## The data
%%

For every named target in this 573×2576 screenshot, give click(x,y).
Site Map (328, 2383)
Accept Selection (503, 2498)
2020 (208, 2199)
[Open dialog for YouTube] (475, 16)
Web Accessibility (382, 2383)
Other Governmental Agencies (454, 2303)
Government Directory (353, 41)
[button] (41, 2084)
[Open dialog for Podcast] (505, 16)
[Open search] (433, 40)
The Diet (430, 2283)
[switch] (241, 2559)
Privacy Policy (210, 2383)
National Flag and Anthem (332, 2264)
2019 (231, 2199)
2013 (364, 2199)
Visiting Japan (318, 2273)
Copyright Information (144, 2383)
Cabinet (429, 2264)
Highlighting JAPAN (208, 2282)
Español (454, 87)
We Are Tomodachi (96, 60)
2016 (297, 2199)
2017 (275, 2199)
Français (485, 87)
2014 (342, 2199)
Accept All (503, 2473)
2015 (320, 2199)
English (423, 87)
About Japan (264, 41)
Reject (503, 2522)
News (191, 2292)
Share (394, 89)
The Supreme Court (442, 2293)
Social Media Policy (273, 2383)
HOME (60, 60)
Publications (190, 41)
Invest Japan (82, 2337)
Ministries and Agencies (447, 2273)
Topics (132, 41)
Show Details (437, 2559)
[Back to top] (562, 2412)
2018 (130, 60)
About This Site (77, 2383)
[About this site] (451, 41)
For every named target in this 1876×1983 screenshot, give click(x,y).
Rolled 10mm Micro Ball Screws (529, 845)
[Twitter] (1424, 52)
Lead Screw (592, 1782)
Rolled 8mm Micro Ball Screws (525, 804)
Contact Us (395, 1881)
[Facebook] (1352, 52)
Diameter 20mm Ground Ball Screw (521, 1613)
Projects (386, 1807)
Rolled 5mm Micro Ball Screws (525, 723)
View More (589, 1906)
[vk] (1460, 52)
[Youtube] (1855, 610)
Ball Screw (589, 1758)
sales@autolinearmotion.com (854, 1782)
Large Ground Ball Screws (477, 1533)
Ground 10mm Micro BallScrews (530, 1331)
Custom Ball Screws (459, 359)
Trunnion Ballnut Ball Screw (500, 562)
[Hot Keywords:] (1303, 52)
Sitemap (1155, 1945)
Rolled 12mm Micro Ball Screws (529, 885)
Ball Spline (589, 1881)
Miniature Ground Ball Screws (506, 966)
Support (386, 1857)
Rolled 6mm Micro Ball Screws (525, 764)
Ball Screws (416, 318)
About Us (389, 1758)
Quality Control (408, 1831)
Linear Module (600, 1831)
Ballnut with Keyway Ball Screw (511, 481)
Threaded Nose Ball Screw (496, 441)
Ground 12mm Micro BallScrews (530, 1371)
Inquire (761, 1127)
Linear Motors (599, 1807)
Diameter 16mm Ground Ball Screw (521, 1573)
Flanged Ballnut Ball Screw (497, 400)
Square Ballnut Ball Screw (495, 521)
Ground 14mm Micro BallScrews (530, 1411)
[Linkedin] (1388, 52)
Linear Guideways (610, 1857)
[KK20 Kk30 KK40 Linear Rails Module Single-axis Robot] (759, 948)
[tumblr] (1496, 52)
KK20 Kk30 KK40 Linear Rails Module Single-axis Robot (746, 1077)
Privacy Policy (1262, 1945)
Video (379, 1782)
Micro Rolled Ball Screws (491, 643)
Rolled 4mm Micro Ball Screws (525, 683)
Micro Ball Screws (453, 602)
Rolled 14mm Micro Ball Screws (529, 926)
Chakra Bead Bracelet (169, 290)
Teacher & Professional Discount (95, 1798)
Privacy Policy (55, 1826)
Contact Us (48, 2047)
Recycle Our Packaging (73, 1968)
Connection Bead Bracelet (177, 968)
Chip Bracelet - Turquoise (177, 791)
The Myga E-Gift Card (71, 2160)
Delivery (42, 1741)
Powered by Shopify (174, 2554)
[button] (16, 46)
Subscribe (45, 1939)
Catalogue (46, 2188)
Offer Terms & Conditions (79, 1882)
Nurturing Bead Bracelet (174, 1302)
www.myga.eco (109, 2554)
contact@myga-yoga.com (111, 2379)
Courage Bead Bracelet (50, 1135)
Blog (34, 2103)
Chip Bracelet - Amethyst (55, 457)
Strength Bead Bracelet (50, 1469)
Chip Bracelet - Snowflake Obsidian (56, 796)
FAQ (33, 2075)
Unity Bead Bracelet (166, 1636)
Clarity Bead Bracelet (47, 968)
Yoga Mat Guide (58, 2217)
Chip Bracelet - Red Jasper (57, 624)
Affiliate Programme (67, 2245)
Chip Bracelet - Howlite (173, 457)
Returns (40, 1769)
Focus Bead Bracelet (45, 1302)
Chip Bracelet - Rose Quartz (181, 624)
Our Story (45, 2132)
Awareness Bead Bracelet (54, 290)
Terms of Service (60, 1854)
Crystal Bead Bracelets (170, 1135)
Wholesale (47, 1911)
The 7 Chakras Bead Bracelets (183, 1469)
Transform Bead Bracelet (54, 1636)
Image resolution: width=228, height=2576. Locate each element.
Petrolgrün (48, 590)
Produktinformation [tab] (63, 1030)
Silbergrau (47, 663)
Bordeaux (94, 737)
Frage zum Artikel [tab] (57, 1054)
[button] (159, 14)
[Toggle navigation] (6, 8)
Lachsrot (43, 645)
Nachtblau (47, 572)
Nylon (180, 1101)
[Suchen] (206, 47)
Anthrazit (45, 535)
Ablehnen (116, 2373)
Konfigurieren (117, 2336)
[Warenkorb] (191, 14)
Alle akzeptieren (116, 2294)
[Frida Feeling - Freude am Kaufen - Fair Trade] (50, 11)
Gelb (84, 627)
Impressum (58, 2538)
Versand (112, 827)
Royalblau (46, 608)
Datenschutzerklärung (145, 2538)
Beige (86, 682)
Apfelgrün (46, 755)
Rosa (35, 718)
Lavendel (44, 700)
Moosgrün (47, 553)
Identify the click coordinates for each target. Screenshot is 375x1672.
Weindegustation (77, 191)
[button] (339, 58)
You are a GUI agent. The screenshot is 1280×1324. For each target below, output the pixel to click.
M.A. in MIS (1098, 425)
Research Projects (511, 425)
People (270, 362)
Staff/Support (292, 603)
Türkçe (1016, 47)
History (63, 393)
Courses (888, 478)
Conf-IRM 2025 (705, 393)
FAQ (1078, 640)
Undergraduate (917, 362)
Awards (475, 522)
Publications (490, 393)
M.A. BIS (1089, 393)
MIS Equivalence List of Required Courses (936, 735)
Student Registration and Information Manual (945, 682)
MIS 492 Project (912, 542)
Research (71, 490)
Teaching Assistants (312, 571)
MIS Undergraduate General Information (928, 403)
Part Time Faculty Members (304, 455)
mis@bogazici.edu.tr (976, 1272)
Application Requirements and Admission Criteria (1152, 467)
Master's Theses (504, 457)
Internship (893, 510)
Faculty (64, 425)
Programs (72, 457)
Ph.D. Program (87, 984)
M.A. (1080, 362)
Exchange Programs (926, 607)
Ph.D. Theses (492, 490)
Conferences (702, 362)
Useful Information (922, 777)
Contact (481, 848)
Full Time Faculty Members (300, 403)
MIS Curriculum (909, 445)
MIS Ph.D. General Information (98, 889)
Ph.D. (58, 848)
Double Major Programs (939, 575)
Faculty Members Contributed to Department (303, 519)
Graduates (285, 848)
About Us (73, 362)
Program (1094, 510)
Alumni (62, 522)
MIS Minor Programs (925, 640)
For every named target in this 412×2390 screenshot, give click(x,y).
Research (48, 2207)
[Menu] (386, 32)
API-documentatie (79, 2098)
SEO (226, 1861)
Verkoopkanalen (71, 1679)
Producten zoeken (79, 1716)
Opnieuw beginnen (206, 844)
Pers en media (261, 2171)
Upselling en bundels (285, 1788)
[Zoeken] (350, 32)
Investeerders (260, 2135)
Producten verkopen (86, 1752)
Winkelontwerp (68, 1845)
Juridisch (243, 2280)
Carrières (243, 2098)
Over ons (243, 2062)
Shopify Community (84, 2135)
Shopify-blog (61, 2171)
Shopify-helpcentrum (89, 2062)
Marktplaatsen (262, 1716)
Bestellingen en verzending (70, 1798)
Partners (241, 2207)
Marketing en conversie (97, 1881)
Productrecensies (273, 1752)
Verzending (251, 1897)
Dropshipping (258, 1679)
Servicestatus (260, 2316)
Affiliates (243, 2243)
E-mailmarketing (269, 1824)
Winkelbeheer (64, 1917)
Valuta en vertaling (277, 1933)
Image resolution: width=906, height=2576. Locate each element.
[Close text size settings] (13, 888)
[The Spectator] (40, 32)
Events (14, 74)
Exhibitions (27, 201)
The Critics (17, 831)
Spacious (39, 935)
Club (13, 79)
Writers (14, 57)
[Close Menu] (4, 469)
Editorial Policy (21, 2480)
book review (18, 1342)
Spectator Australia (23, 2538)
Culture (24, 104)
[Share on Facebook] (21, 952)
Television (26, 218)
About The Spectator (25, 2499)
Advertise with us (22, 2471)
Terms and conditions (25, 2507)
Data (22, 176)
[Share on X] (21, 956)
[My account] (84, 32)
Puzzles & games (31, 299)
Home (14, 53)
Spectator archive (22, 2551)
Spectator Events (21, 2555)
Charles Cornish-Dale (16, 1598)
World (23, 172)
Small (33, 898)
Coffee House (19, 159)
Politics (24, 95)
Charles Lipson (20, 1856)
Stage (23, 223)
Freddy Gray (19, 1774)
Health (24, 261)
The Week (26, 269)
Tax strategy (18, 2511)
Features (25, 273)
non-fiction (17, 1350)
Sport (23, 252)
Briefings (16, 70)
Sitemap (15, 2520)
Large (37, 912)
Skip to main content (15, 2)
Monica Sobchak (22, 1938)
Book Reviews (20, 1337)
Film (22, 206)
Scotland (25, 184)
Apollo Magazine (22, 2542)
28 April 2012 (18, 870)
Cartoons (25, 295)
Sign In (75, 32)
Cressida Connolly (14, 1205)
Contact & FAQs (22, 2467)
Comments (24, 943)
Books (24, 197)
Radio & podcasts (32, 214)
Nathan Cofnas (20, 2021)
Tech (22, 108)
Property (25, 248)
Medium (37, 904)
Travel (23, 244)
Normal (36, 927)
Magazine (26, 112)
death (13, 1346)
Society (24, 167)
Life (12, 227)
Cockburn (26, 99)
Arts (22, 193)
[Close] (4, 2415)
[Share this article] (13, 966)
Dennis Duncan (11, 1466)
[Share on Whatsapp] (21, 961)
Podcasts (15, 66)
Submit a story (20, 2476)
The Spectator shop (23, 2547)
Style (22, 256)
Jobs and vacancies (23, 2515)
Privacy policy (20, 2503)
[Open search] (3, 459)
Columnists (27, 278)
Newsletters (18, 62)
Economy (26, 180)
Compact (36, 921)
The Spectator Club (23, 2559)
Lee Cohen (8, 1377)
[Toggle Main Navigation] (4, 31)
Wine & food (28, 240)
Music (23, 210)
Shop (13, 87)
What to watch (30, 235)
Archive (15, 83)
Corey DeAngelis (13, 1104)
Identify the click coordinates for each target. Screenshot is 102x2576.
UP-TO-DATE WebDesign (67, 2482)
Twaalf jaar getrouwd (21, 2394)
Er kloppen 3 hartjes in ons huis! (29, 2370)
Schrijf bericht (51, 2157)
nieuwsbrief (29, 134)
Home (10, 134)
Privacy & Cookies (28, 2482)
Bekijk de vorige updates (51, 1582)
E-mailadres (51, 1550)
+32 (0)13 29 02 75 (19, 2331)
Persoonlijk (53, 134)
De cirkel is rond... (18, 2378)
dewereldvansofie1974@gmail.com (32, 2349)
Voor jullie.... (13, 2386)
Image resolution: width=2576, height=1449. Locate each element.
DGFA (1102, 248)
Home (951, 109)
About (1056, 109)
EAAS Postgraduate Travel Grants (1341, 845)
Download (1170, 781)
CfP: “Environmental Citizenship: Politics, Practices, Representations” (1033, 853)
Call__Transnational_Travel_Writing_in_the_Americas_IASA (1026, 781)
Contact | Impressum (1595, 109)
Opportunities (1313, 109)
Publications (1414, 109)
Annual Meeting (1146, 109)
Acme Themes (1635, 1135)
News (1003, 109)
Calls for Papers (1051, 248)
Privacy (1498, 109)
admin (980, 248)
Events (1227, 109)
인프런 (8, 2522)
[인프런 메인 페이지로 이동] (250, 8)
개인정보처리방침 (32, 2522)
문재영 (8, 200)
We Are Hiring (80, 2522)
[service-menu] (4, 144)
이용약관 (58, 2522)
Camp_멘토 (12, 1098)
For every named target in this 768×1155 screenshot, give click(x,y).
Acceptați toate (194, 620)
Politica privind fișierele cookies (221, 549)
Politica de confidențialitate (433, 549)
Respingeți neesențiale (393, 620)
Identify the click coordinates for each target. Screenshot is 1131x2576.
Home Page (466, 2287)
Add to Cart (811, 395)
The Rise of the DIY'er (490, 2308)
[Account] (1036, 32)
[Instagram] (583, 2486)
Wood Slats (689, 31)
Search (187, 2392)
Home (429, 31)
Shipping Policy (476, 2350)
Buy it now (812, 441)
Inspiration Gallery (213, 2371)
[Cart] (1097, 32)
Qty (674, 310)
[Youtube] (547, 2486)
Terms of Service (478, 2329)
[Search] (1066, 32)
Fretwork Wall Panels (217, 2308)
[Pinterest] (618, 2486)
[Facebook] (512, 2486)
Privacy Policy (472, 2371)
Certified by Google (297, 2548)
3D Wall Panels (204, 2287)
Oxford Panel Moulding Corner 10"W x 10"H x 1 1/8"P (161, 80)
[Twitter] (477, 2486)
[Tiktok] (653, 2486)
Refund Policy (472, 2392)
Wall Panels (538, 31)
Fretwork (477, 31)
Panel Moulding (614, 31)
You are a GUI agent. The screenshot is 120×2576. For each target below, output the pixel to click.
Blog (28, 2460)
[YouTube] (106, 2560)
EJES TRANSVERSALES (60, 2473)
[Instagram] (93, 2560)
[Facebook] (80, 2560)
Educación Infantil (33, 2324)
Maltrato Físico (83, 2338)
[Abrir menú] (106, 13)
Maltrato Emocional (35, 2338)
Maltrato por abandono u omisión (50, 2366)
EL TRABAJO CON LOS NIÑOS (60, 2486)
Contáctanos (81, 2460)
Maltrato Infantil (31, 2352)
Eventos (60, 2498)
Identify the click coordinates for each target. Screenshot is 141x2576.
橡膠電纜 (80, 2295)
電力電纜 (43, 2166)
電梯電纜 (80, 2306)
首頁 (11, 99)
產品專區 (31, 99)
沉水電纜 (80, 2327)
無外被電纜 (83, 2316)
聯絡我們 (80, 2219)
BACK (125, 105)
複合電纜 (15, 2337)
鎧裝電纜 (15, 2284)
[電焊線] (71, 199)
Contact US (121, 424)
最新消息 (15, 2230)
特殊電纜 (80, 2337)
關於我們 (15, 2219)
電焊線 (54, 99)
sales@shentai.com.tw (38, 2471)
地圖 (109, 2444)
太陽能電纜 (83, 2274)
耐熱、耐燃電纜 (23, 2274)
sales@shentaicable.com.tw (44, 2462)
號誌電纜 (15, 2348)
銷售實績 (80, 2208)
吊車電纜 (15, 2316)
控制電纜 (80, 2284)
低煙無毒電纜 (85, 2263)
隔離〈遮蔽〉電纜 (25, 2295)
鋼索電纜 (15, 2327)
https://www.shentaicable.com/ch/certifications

%%

In the lines above, find the word "Time" and copy each line that contains it.

Part Time Faculty Members (304, 455)
Full Time Faculty Members (300, 403)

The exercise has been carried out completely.